L’interruption du service consulaire « a affecté beaucoup de gens économiquement », obligés d’aller demander leur visa au Guyana, racontait justement à l’AFP, peu avant l’annonce, Nélida Bartolon, employée de 48 ans.
« Il y a beaucoup de gens qui veulent partir, qui prennent un canot pour aller là-bas (aux États-Unis, ndlr) ou en passant par un pays tiers », témoignait aussi Felipe Mesa, retraité de 75 ans.
Pour le politologue Rafael Hernandez, les États-Unis ont bafoué « délibérément » l’accord migratoire avec Cuba, qui prévoyait l’attribution de 20.000 visas annuels.
On assiste donc à « une sorte de Mariel silencieux », dit-il en référence à la crise de 1980, quand des milliers de Cubains avaient pris la mer pour s’exiler, en partant depuis le port de Mariel, près de La Havane.
Le nombre de Cubains sans papiers sur le territoire américain a explosé entre 2019 et 2020, passant de 21.000 à 40.000, explique-t-il.
La forte réduction du personnel diplomatique américain à Cuba reflète aussi les tensions entre les deux pays à partir de l’arrivée à la Maison blanche de Donald Trump, qui a mis fin à la politique d’ouverture de son prédécesseur Barack Obama, artisan du rétablissement des relations diplomatiques bilatérales en 2015.
– Pas d’ouverture –
Avec l’arrivée du démocrate Joe Biden en 2021, le gouvernement cubain espérait que les choses s’améliorent, en vain.

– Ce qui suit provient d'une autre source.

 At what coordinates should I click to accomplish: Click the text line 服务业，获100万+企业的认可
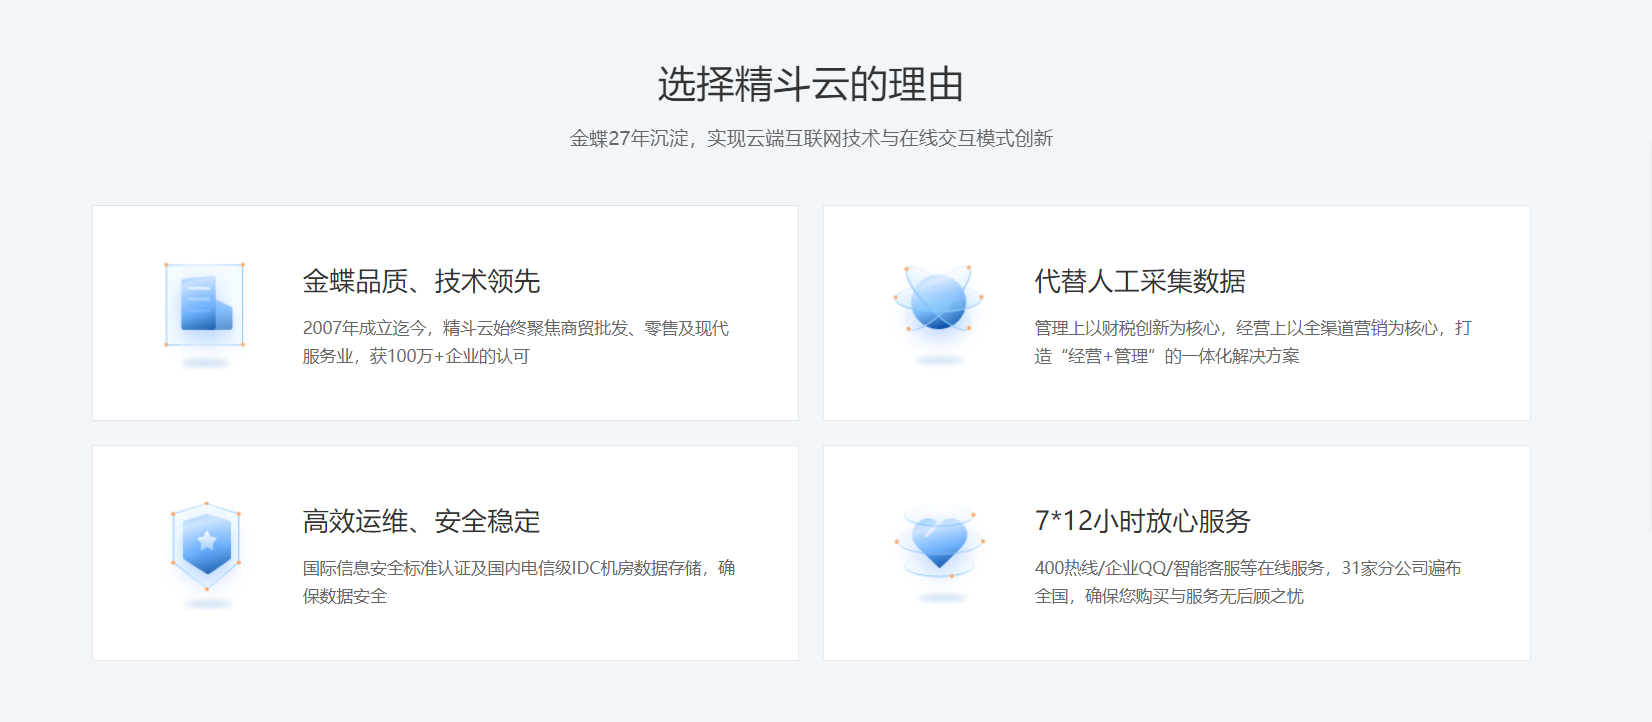coord(416,356)
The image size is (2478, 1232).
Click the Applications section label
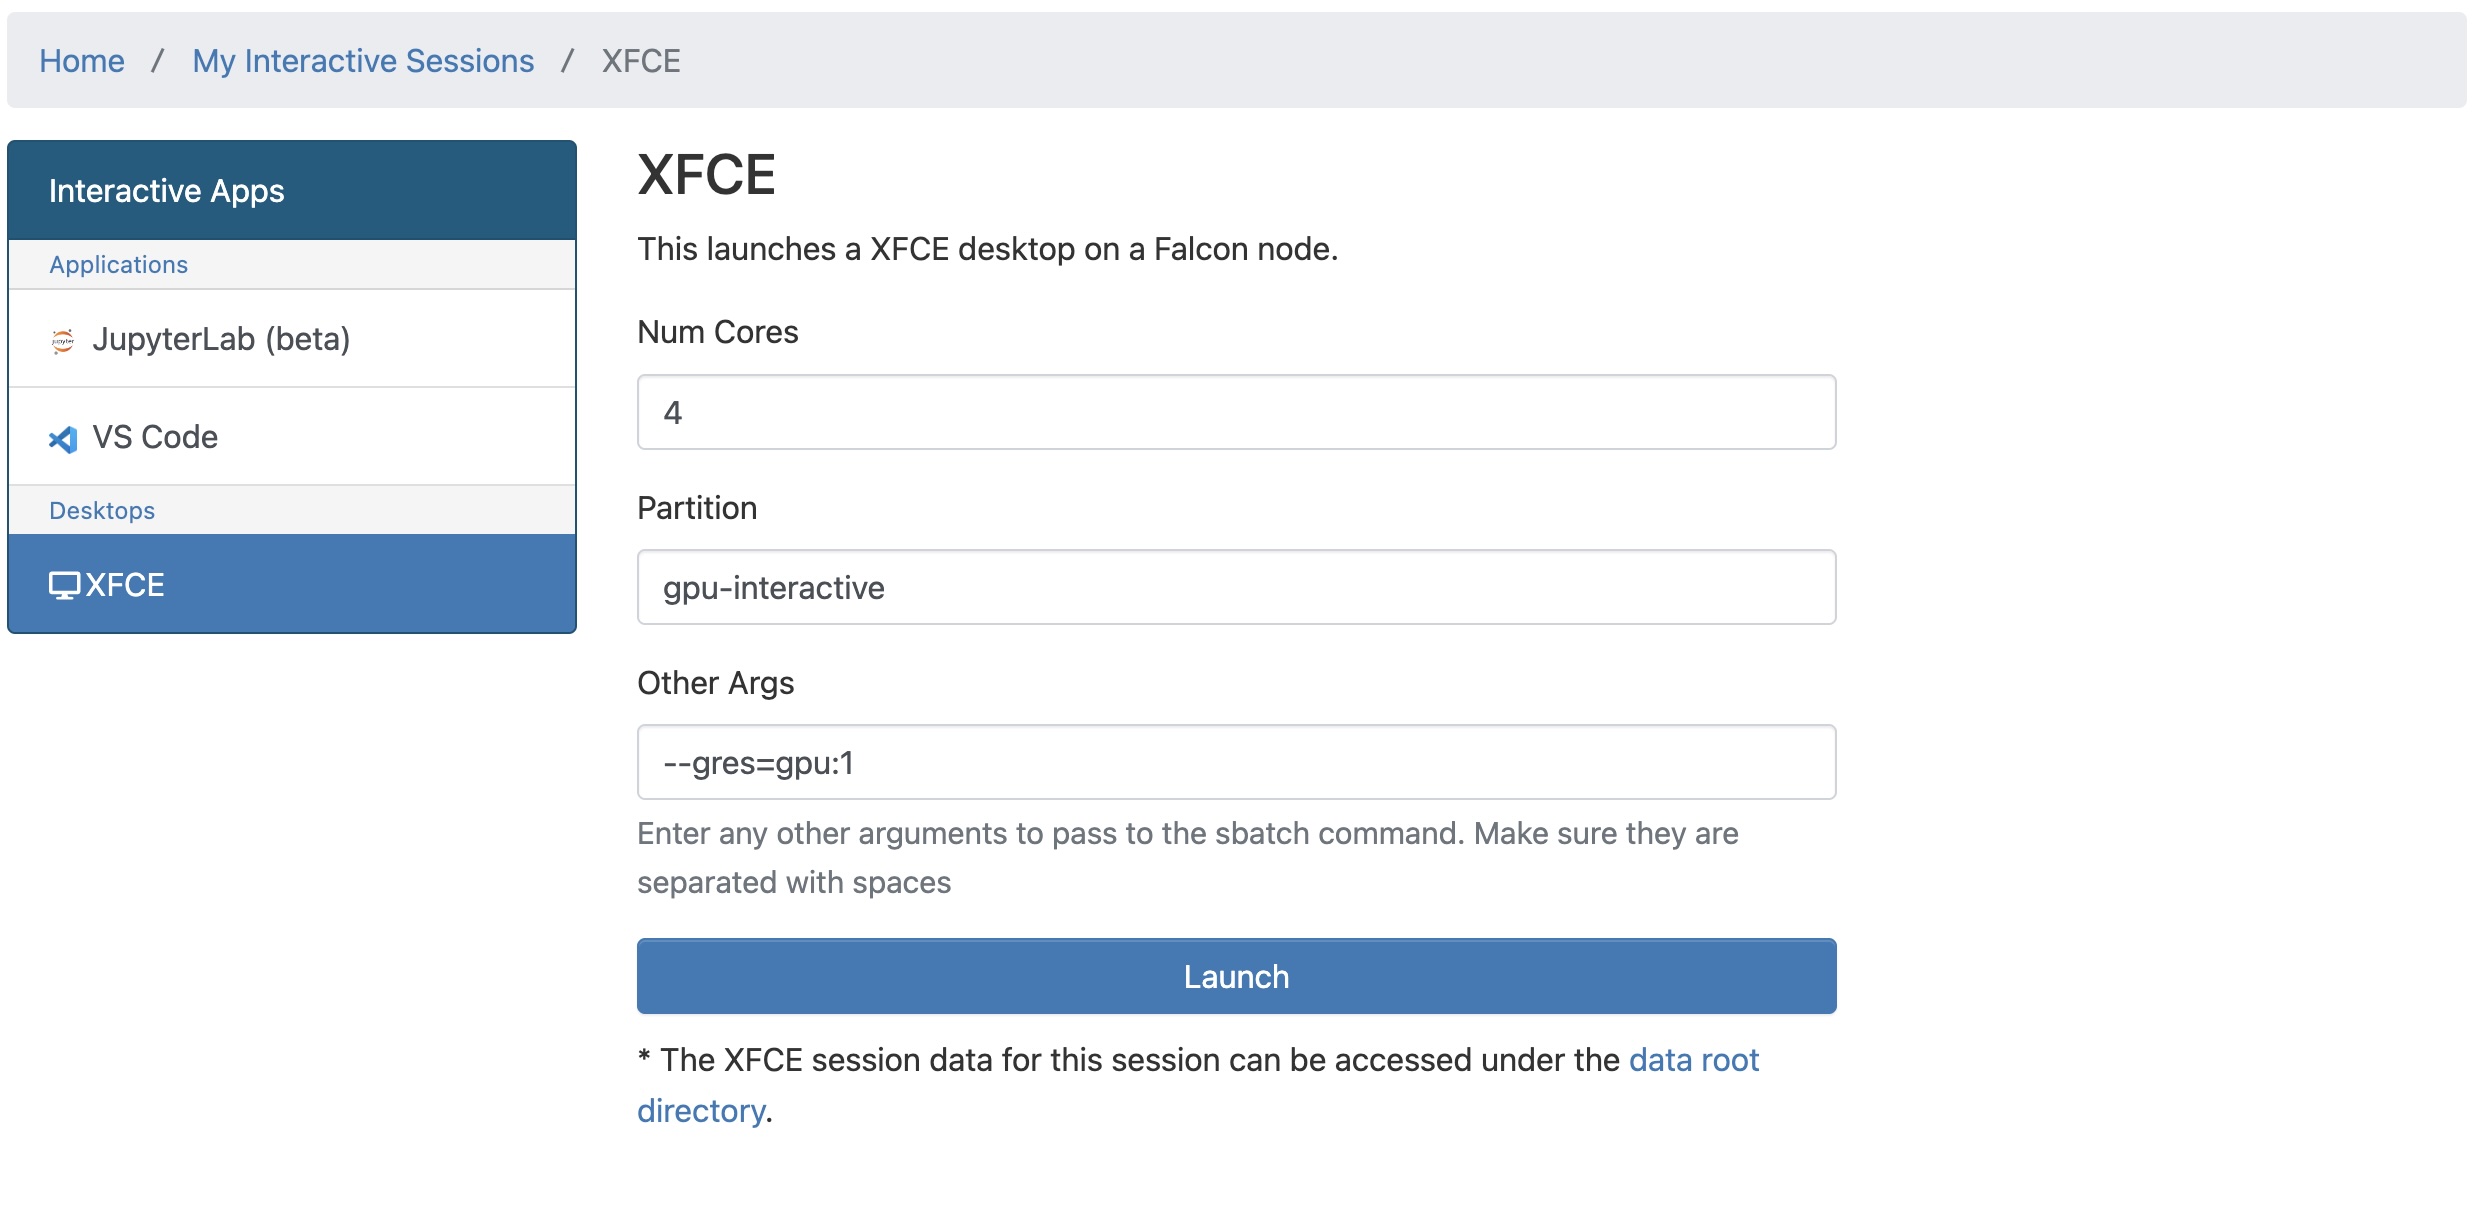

La réouverture du consulat « n’a rien à voir avec la volonté de reprendre la politique d’Obama », estime Rafael Hernandez, il s’agit simplement de « faire marche arrière après les atrocités commises » par Trump.
Michael Shifter, président du groupe de réflexion Dialogue Interaméricain, basé à Washington, est du même avis. « Ce serait une erreur d’interpréter (un tel geste) comme le début d’une ouverture significative envers l’île ».
C’est plutôt une décision soutenue par les républicains comme les démocrates, « sans coût politique pour l’administration Biden ».
Et, face à la possibilité que les démocrates perdent le contrôle des deux chambres lors des élections de mi-mandat en novembre, « il est difficile d’imaginer qu’il y ait d’autres changements » du gouvernement américain vis-à-vis de Cuba.
Surtout après les nombreuses critiques formulées ces derniers mois par Washington pour dénoncer les lourdes peines infligées aux manifestants du 11 juillet 2021.
Jeudi, un haut responsable de l’ambassade a rappelé, à propos du retour de diplomates américains à Cuba, que « la sécurité de notre personnel est d’une importance primordiale », alors que le syndrome de La Havane reste à ce jour inexpliqué par les scientifiques, qui ont multiplié les hypothèses.